Hal Brands
It’s boom time for historical analogies in America’s China policy. Beijing’s test of an orbital weapon has been compared to a “Sputnik moment” by Joint Chiefs Chairman Mark Milley among others. Analysts, including me, have argued about whether the U.S. and China are in a “new Cold War” and what lessons America can learn from the old one.
China, however, is moving in the opposite direction: It has been un-learning some of the most important lessons it gleaned from the U.S.-Soviet conflict. In doing so, it is testing whether it can still prosper strategically as it casts aside insights that served it well.
The Chinese Communist Party takes history seriously. State-sponsored studies have examined the rise and fall of great powers and the causes of the Soviet collapse. Beijing learned from that event — as well as from the Tiananmen Square crisis in 1989 — never to allow splits within the party, to enforce ideological loyalty, and to keep a watchful eye on dissent before it gets out of control. The reason the Soviet Union disintegrated, President Xi Jinping said in 2013, was that “nobody was man enough to stand up and resist” the deadly trend toward democracy.

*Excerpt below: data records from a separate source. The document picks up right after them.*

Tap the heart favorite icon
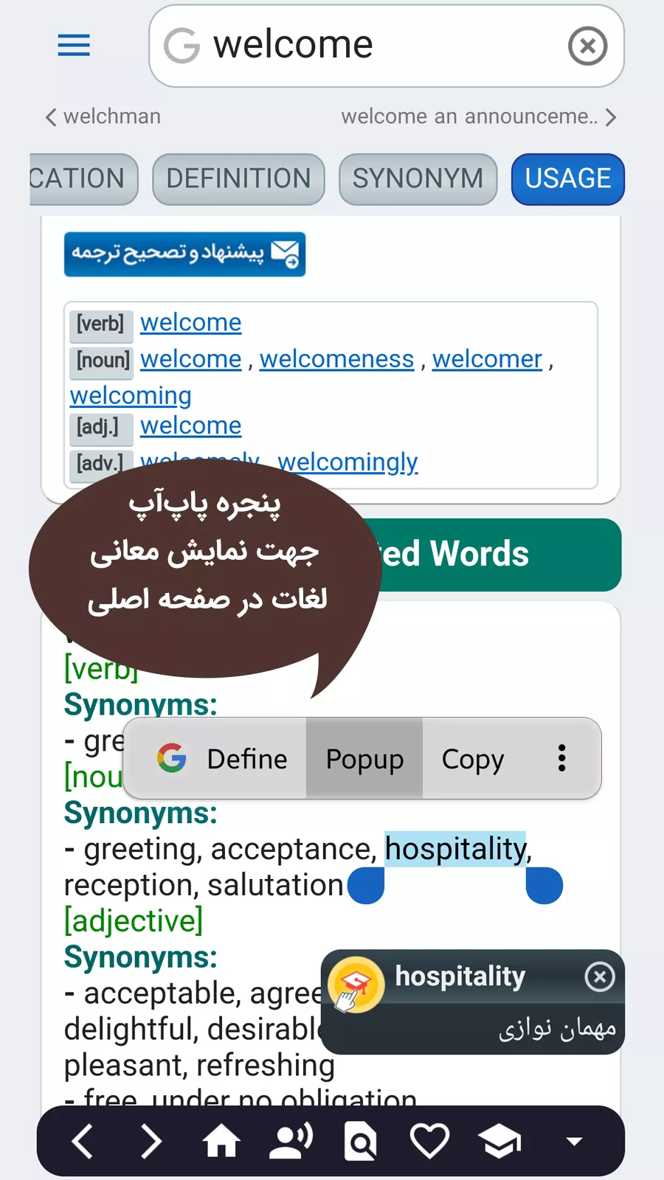The height and width of the screenshot is (1180, 664). pyautogui.click(x=429, y=1141)
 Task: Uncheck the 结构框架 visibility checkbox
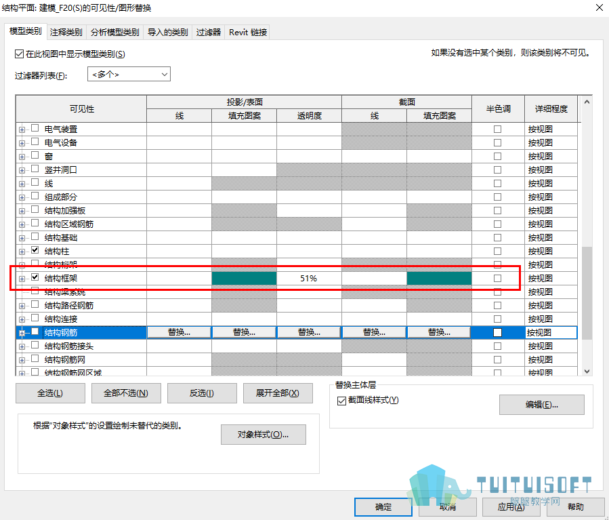click(x=35, y=277)
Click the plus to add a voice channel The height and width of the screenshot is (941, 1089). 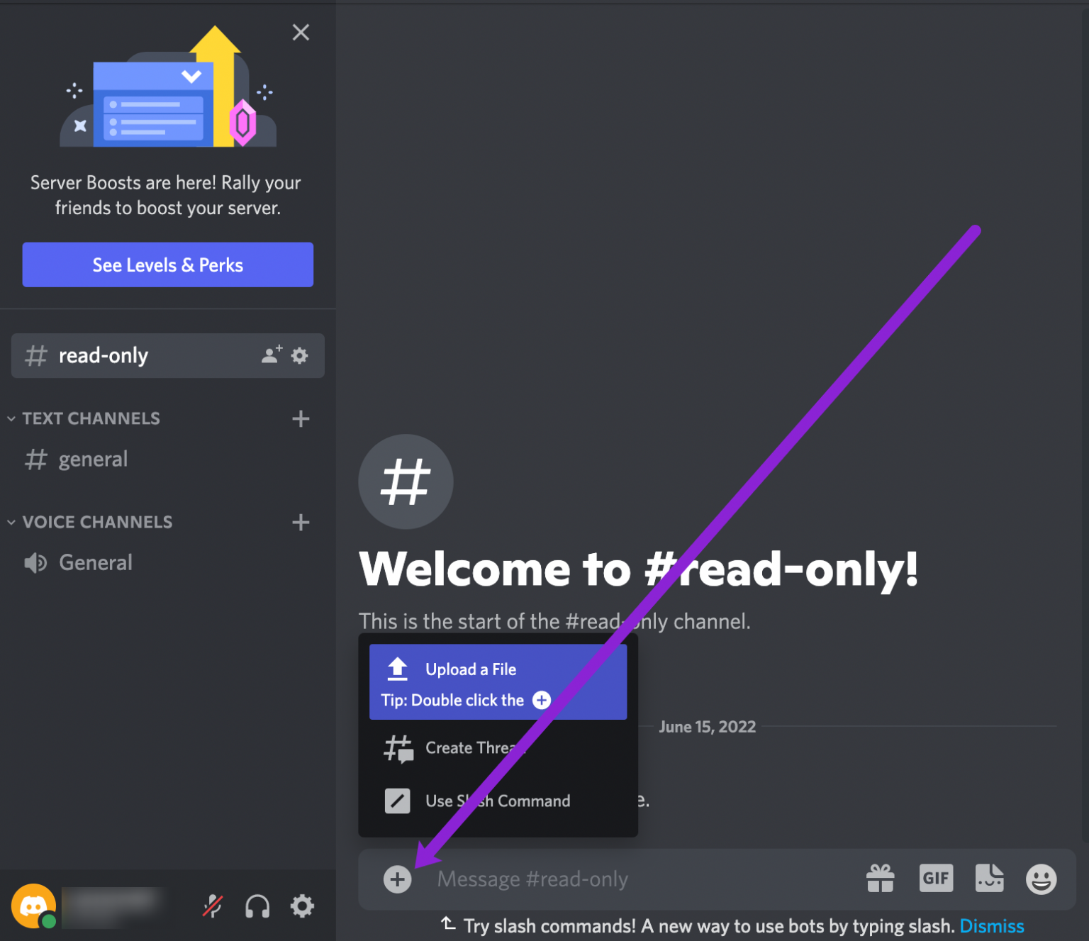click(x=301, y=522)
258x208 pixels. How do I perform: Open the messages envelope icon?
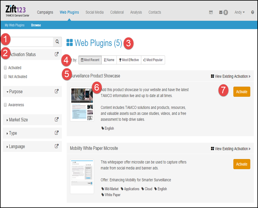point(221,12)
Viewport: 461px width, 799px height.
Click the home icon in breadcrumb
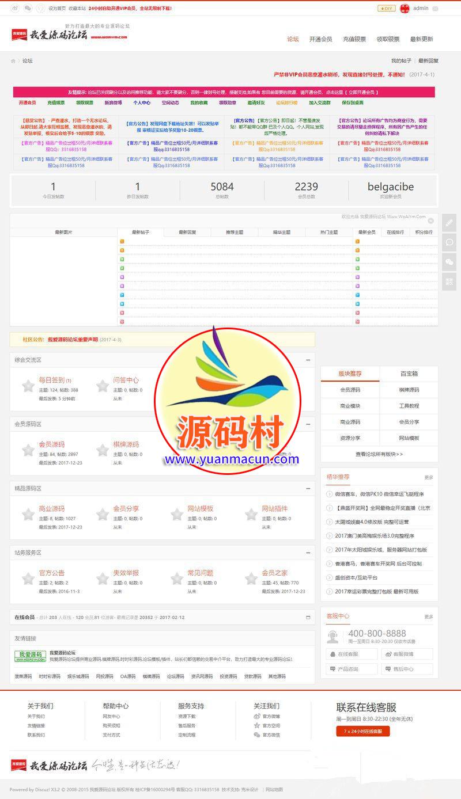[13, 61]
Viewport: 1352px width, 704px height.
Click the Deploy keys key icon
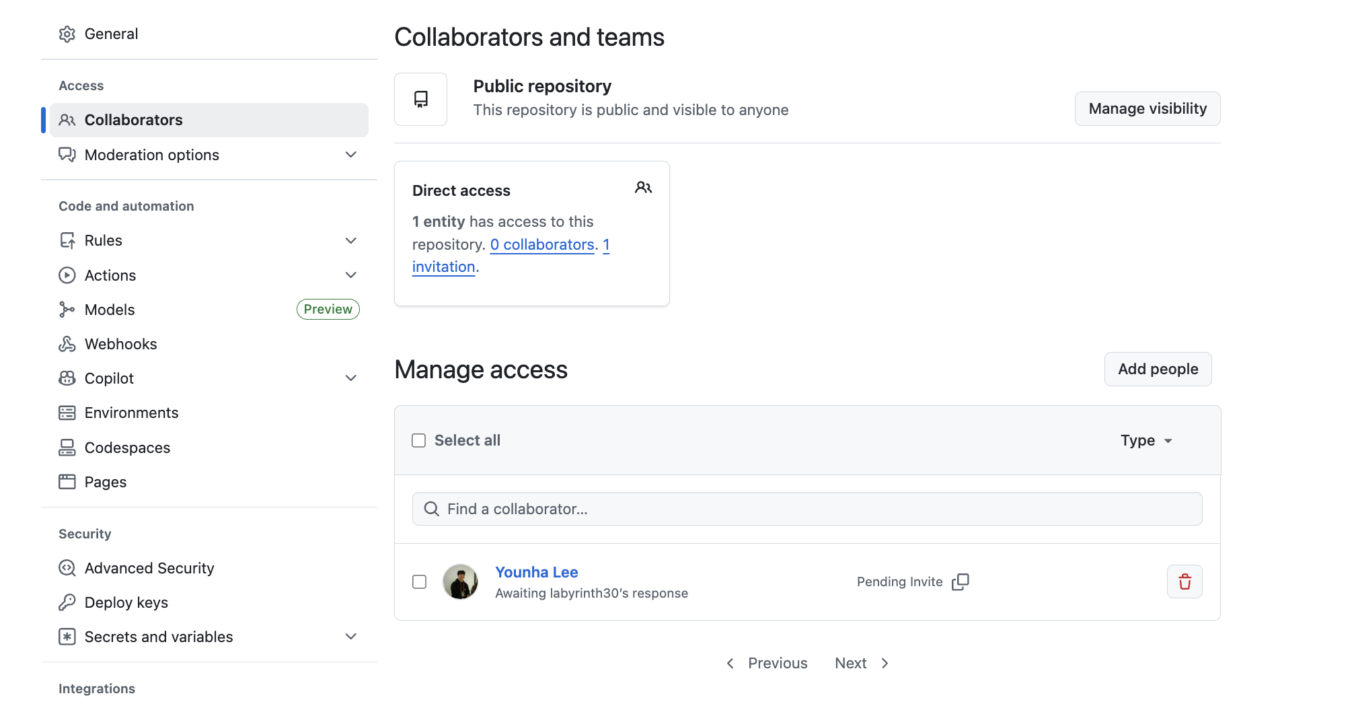click(x=67, y=602)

Xi still takes that lesson seriously. Yet there there are other Cold War lessons he seems determined to forget.
The first was, simply, not to get in Washington’s crosshairs. The China scholar Rush Doshi has chronicled how the Communist Party identified a militarily pre-eminent, ideologically ascendant America as its primary rival as far back as 1989. Yet precisely because U.S. power was so daunting, Beijing went out of its way to avoid the sort of focused American hostility that had destroyed Soviet ambitions.

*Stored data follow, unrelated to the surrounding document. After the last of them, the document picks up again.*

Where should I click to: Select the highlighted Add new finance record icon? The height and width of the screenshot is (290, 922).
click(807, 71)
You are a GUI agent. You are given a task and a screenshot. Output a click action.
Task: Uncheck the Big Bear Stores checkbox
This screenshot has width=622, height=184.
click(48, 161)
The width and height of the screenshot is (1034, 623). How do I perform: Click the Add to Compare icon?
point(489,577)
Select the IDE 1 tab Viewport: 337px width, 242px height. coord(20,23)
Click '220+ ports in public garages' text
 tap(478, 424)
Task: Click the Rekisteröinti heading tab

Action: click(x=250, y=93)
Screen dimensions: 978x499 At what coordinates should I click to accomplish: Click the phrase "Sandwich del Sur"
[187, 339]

Party leader Deng Xiaoping’s “hide and bide” strategy of 40 years ago focused on cultivating good relations with the U.S. and other key states, as a way of buying time, gaining access to global trade and advanced technology, and amassing the strength that would allow Beijing to get its way in global affairs. Once China reached “the level of the developed countries,” Deng said, “the strength of China and its role in the world will be quite different.”
The second lesson was to avoid a Cold War-style arms race. That strategic arms competition had ultimately exhausted the Soviet Union and played to America’s economic advantages. So Beijing maintained, for many years, a relatively minimal nuclear deterrent, and focused its spending on areas of comparative advantage, such as conventional capabilities designed to give China an edge along its maritime periphery.

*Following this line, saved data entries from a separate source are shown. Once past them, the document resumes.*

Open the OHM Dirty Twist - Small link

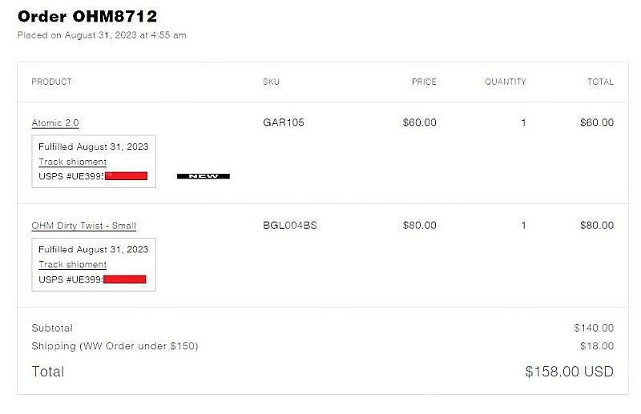84,226
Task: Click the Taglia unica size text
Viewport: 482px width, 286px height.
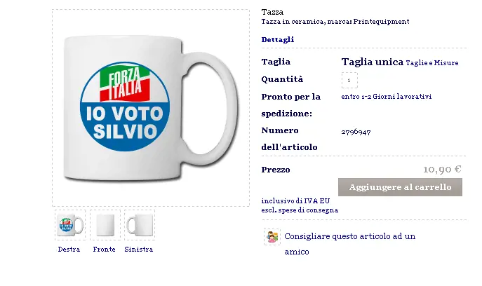Action: pos(373,62)
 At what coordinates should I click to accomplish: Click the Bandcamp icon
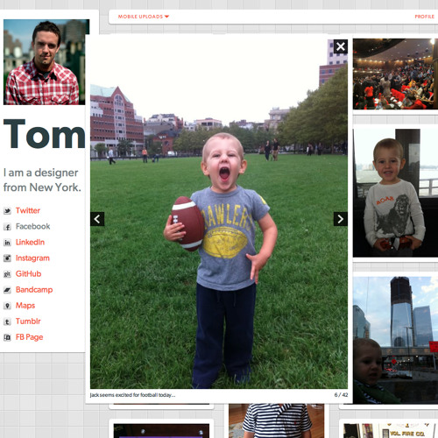point(7,290)
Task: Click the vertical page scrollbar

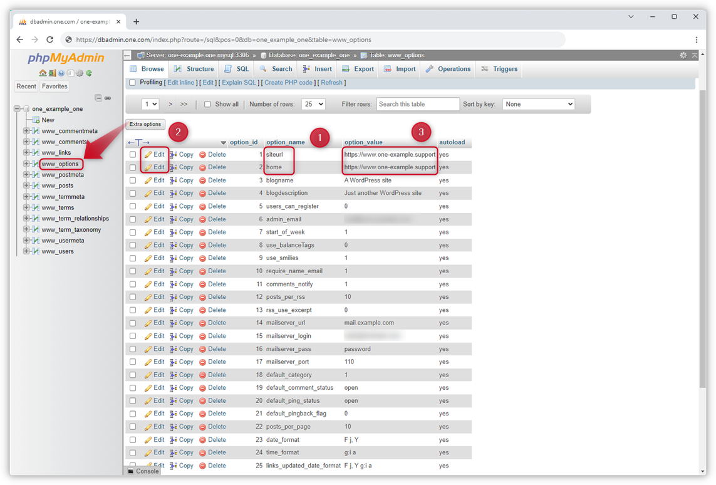Action: (x=702, y=251)
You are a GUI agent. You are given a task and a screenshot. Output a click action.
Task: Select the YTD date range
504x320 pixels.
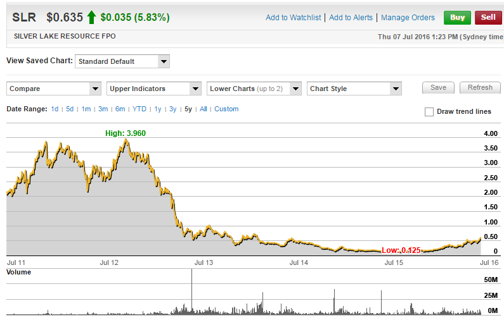tap(139, 109)
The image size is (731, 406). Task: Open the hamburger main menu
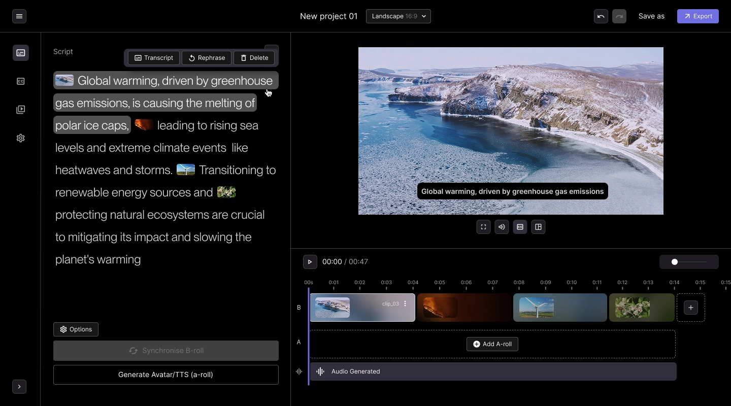(19, 16)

Both lessons have now been discarded. Chinese rhetoric and policy have a distinctly Cold War feel. Xi argues that the “East is rising” and the West declining; he has called for a “new long march” — an echo of the Communists’ struggle for survival in the 1930s — against a hostile America. Party officials are making military threats against the U.S. and its allies; wolf-warrior diplomats chastise American officials publicly, in tones reminiscent of Cold War rhetorical clashes.
China is racing to become technologically self-sufficient, in anticipation that the world will again be divided; it is putting ships to sea at a rate unheard of anywhere since World War II. Call it what you like, but China is certainly no longer evading the enmity of the U.S.
The arms race is on, as well. New Chinese nuclear-missile fields are popping up left and right; Beijing is pushing ahead in hypersonic weapons. China may now be on the path toward becoming a nuclear near-peer of the U.S. by the mid-2030s. At the very least, the idea that Beijing will settle for a modest deterrent is no longer credible.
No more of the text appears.